Il primario Tomaso Cocco è stato trasferito in Sicilia, da Uta all’Alta Sicurezza del “Pagliarelli”, tra i detenuti più pericolosi di Cosa Nostra.

Il medico, coinvolto nell’inchiesta Monte Nuovo – arrestato dalla Dda con l’accusa di associazione a delinquere di stampo mafioso – è stato allontanato dall’Isola nonostante il Tribunale del Riesame di Cagliari abbia decretato l’insussistenza dei gravi indizi di colpevolezza sull’ipotesi di mafia. Insieme a Cocco sono state spostate altre persone, i cui nomi figurano nell’inchiesta dei pm Rossana Allieri ed Emanuele Secci: Giuseppe Mesina a Civitavecchia, Nicolò Cossu a Voghera, Giovanni Mercurio a Livorno. L’unico ancora in Sardegna è Tonino Crissantu (altro nipote di Grazianeddu) che da Sassari è stato spostato al carcere nuorese di Badu ‘e Carros.

Cocco dunque ora si trova nel penitenziario specializzato in “Alta Sicurezza 3”, ovvero detenuti a cui vengono contestati reati di associazione di stampo mafioso o commessi con metodi mafiosi, vertici del narcotraffico, sequestratori di persona. La notizia è stata pubblicata su L’Unione Sarda oggi in edicola, nell’articolo di Francesco Pinna.
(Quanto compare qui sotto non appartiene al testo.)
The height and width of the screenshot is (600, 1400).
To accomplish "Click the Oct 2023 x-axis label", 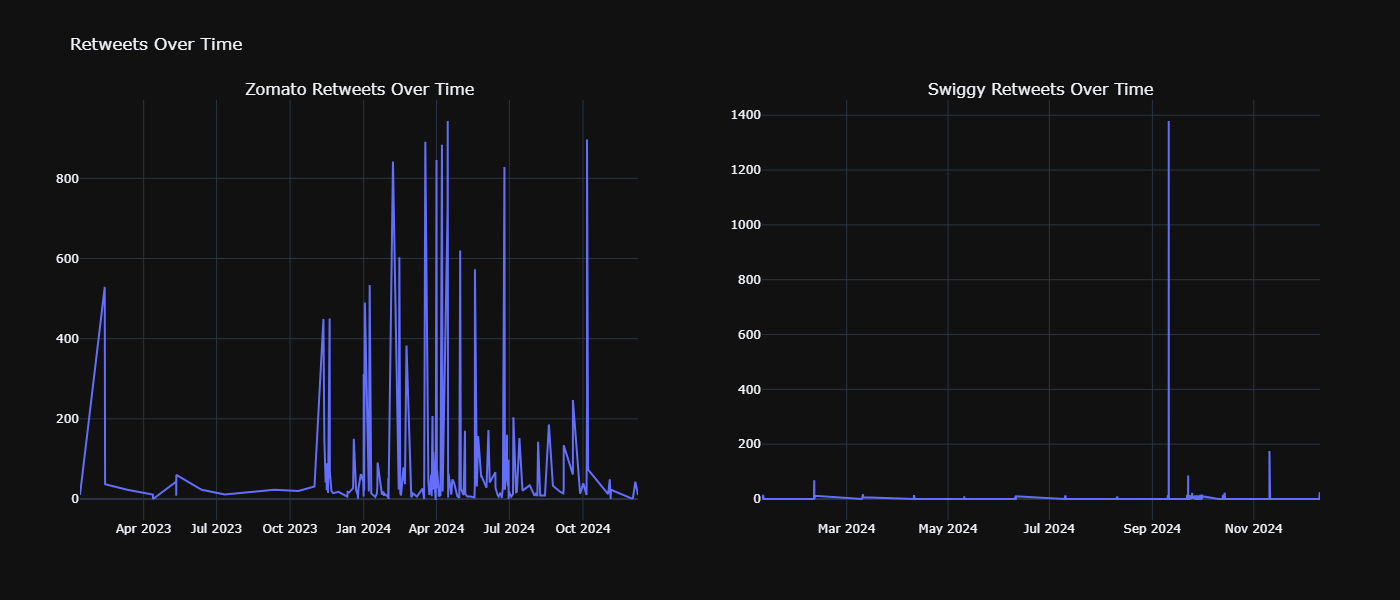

Sul caso interviene Maria Grazia Caligaris, dell’Associazione Socialismo Diritti e Riforme. «Il trasferimento dei detenuti in attesa di giudizio della cosiddetta inchiesta "Monte Nuovo", da una parte all'altra della Penisola, si configura come un atto di arroganza da parte del Dipartimento dell'Amministrazione Penitenziaria che non rispetta il principio della territorialità della pena, essendoci in Sardegna Istituti Penitenziari destinati agli AS3 come Tempio e Massama». «Nel caso del medico Tomaso Cocco – continua Caligaris – il trasferimento in Sicilia, appare come un accanimento, visto che il riesame aveva escluso la sussistenza dell'ipotesi di reato di associazione mafiosa. Il DAP non può agire nei riguardi delle persone, specialmente se sono incensurate e in attesa di giudizio, come se fossero pacchi postali da collocare in un deposito, ignorando i familiari che per andare oltre Tirreno devono affrontare un viaggio lungo e dispendioso».

«C'è poi una questione che il Capo del DAP deve affrontare con urgenza – conclude l’esponente dell’associazione –. I detenuti che vengono trasferiti non possono informare i familiari prima che il Direttore dell'istituto Penitenziario di destinazione abbia effettuato i controlli sul recapiti telefonici. Una circostanza paradossale. Come se non fosse già stato appurato e approvato dal carcere di provenienza. Ciò significa lasciare i familiari in stato di angoscia per la "sparizione" improvvisa del congiunto senza nessun altro vantaggio per il sistema. Un atto di barbarie inaccettabile».